The uplifting yet melancholic ‘Didn’t Know What I Was in For’ looks at the world in a sarcastic manner, from the point of view of somebody working a part-time job that they don’t really want to be in. Really capturing the normalities in everyday life. ‘Dylan Thomas’ is the lead single for the album, an upbeat, feel-good track with big and loud guitar sections from Yeah Yeah Yeah’s guitarist Nick Zinner. Definitely, musically a track that you would not expect to hear after ‘Stranger in the Alps’, Bridgers’ 2016 debut release, but lyrically very typical Bridgers. ‘Service Road’ is led by Oberst’s moody-esque vocal. Lyrically, a real highlight of the album. The first line of the song “You should really call your brother, somebody put up a picture where he can’t stand” points you in the direction that this song is about caring for family and making sure they’re thinking straight and not taking part in activities that they could regret when in a sober state. This track has links to the death of Oberst’s brother.
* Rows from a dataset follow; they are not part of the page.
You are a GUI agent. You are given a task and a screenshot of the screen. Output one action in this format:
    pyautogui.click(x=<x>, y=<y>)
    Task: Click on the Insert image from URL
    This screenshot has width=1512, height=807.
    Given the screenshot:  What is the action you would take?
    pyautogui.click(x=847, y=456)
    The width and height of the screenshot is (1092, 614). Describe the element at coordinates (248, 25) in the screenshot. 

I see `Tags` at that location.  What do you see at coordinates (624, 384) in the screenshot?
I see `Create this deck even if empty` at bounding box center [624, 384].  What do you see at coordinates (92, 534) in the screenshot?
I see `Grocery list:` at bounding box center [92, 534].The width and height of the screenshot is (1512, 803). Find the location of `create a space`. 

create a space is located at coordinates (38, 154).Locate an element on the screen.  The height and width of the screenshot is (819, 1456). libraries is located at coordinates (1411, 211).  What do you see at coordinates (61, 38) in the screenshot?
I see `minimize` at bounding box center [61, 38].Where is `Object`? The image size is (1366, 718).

‘Exception to the Rule’ almost nods in the direction of 80’s indie and pop music. Big dark synth lead lines and Bridgers’ spacey vocals in the verse create quite an intense atmosphere. The haunting ‘Chesapeake’ is more recognisable as something you’d expect to hear one an Oberst & Bridgers collaboration. Bridgers’ takes the lead, singing “I was all covered in sound, Earplugs so it wasn’t loud, swallowed up by the crowd, I didn’t know what they were singing about” representative about watching a heroic musician or band as a kid, not understanding what the songs were about, however still loving the music. ‘Big Black Heart’ gets your head nodding. Lyrically talking about being influenced by a higher power in a relationship setting. Reminiscent to Bridgers’ hit ‘Motion Sickness’ which was openly written about her time with Ryan Adams.
Better Oblivion Community Centre have gone all out on this release. A really superb collection of songs. This album could so easily have been a melancholy emo masterpiece from start to finish, which would in no way have been a problem, however, it is refreshing to hear Oberst and Bridgers step away from their acknowledged styles and release an uplifting and at times, joyful album.